Two United Nations agencies are warning of rising food emergencies due to restricted movements of people and goods.
UNITED NATIONS (AP) — Somalia’s “dire hunger emergency” is spiraling upward with one-third of the population expected to face crisis or worse levels of food needs, but the U.N. has been forced to drastically cut food assistance because of a lack of funding, the head of the World Food Program said Thursday.
Cindy McCain told the U.N. Security Council the latest food security data show that over 6.6 million Somalis desperately need assistance including 40,000 “fighting for survival in famine-like conditions.”
But she said WFP was forced to cut monthly food assistance, which had reached a record 4.7 million people in December, to just 3 million people at the end of April – “and without an immediate cash injection, we’ll have to cut our distribution lists again in July to just 1.8 million per month.”
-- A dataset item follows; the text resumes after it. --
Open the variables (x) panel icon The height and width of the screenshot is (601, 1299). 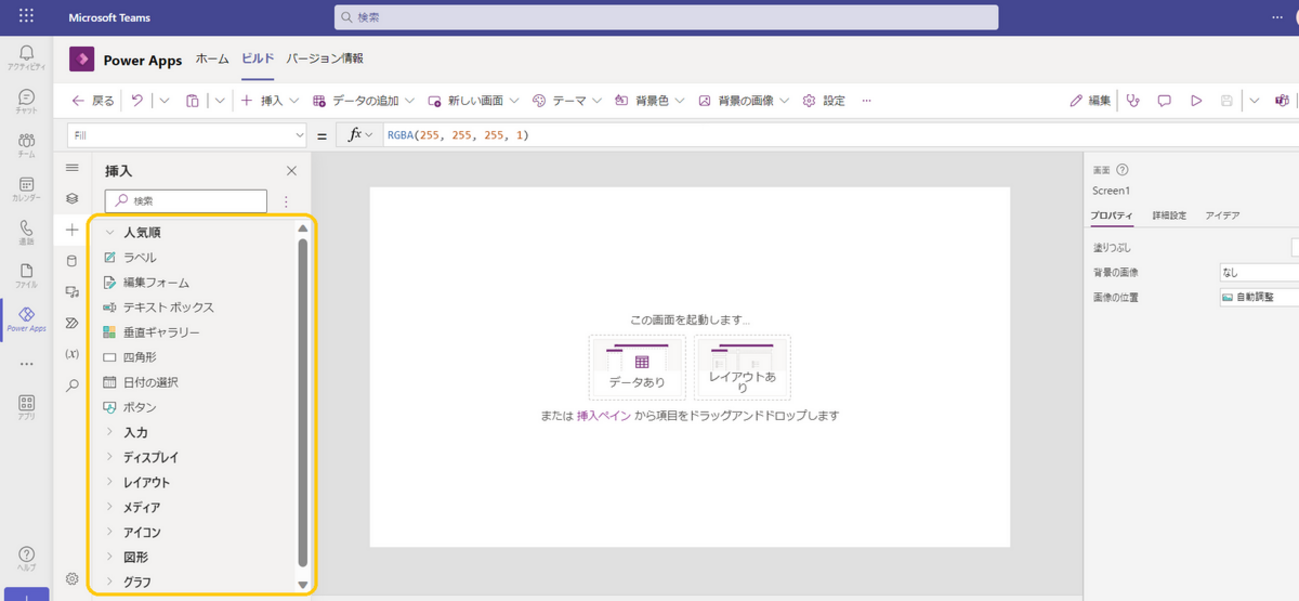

McCain, who visited Somalia last month, said she saw “how conflict and climate change are conspiring to destroy the lives and livelihoods of millions of Somalis.” She said the country’s longest drought on record, which killed millions of livestock and decimated crops, recently gave way to disastrous flash floods in the south.
Urging donors to be as generous as they were and hauling Somalia “back from the abyss of famine in 2022,” McCain warned that the survival of millions of Somalis is at stake.
U.N. Secretary-General Antonio Guterres visited Somalia in April “to ring the alarm” and appealed for “massive international support” for Somalia.
But the results of a high-level donors’ conference for three Horn of Africa countries – Somalia, Ethiopia and Kenya – on May 24 were very disappointing. It raised less than $1 billion of the more than $5 billion organizers were hoping for to help over 30 million people.
Only in the past few years has Somalia begun to find its footing after three decades of chaos from warlords to the al-Qaida-linked al-Shabab extremist group and the emergence of Islamic State-linked extremist groups. Last May, Hassan Sheikh Mohamud, who served as Somalia’s president between 2012 and 2017, was returned to the top office by legislators after a protracted contest.
Somalia has faced numerous attacks from al-Shabab and recently the government embarked on what has been described as the most significant offensive against the extremist group in more than a decade.
Catriona Laing, the new U.N. special representative for Somalia, told the council that the government’s operations have degraded al-Shabab militarily and dislodged its fighters from a number of areas which is “a notable achievement.”
But Laing said al-Shabab remains a significant threat,” pointing to “a recent resurgence in the scale, tempo and geographic distribution” of its attacks including a June 9 attack on the Pearl Beach Hotel in the capital Mogadishu that killed nine people.
The African Union has a force in Somalia providing support to government forces battling al-Shabab. Last year, the Security Council unanimously approved a new AU transition mission known as ATMIS, to support the Somalis until their forces take full responsibility for the country’s security at the end of 2024.
Laing said the drawdown of ATMIS and handover are proceeding, but her initial assessment “is that the complexity, the constraints, and pace of the transition process presents risks, (and) this will be challenging.”